Um den Prozess in München dadurch nicht weiter zu verzögern, wurde ihr Strafverfahren zunächst abgetrennt und dann auf unbestimmte Zeit ausgesetzt. Ihr Haftbefehl wurde außer Vollzug gesetzt, sie muss sich nun regelmäßig bei der Polizei melden. Sollte es ihr gesundheitlich wieder besser gehen, muss der Prozess - nur für sie - von vorn beginnen.
Bei Wolfram S. sieht die Sache anders aus: Er hatte im Stuttgarter Verfahren umfangreich Angaben zu den Vorwürfen gemacht und dabei immer wieder betont, dass ihm die ideologische Ausrichtung der Gruppe nicht bekannt gewesen sei und er unter "unglücklichen Umständen", wie es sein Verteidiger formulierte, in die Gruppe geraten sei.
Offenbar glaubt das Gericht ihm das, jedenfalls insoweit, als S. nun nicht mehr in Untersuchungshaft sitzt. Er muss aber weiterhin zu den Verhandlungen erscheinen.
Die Frage nach der Strafe
Für alle drei Senate in Frankfurt, Stuttgart und München ist das Verfahren ein Kampf gegen die Zeit. Im Dezember jähren sich die Festnahmen der Hauptbeschuldigten. Sie sitzen dann drei Jahre sitzen in Untersuchungshaft.

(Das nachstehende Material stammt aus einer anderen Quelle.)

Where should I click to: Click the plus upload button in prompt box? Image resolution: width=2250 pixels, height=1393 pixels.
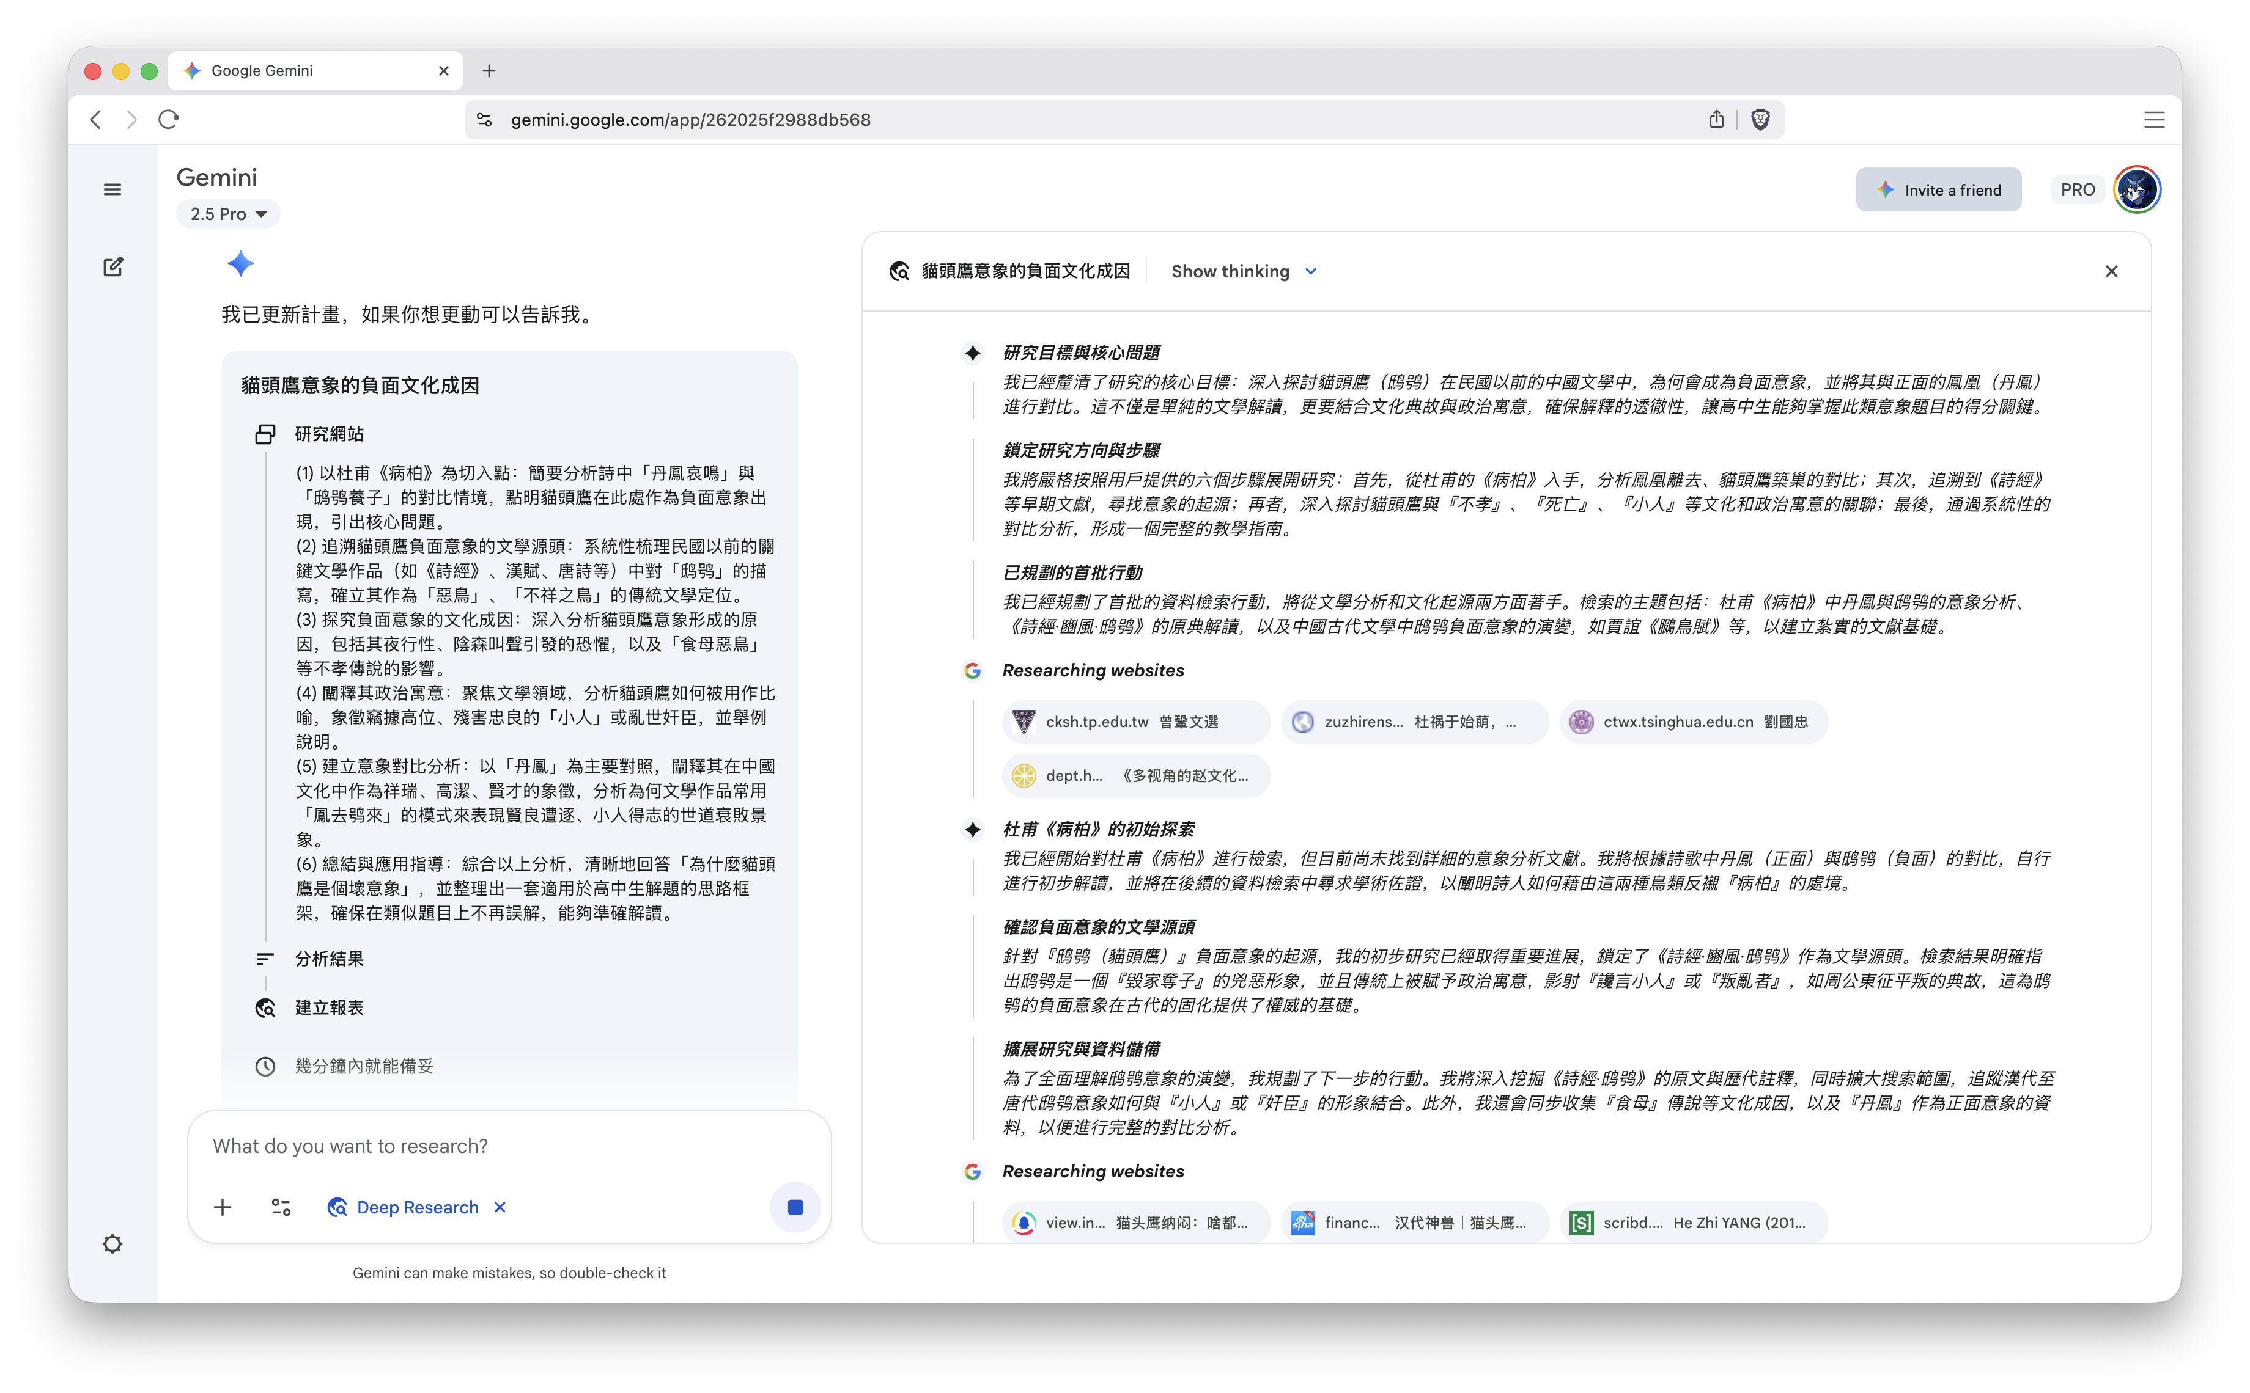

Insbesondere bei den nicht-vorbestraften Angeklagten müssen sich die Richter fragen, wie lange die Untersuchungshaft noch verhältnismäßig ist. Eine feste Regel gibt es dafür nicht. Allerdings drohen den meisten Angeklagten maximal zehn Jahre Haft. Viele dürften, so sie die Richter für schuldig befinden, zu weniger als zehn Jahren verurteilt werden.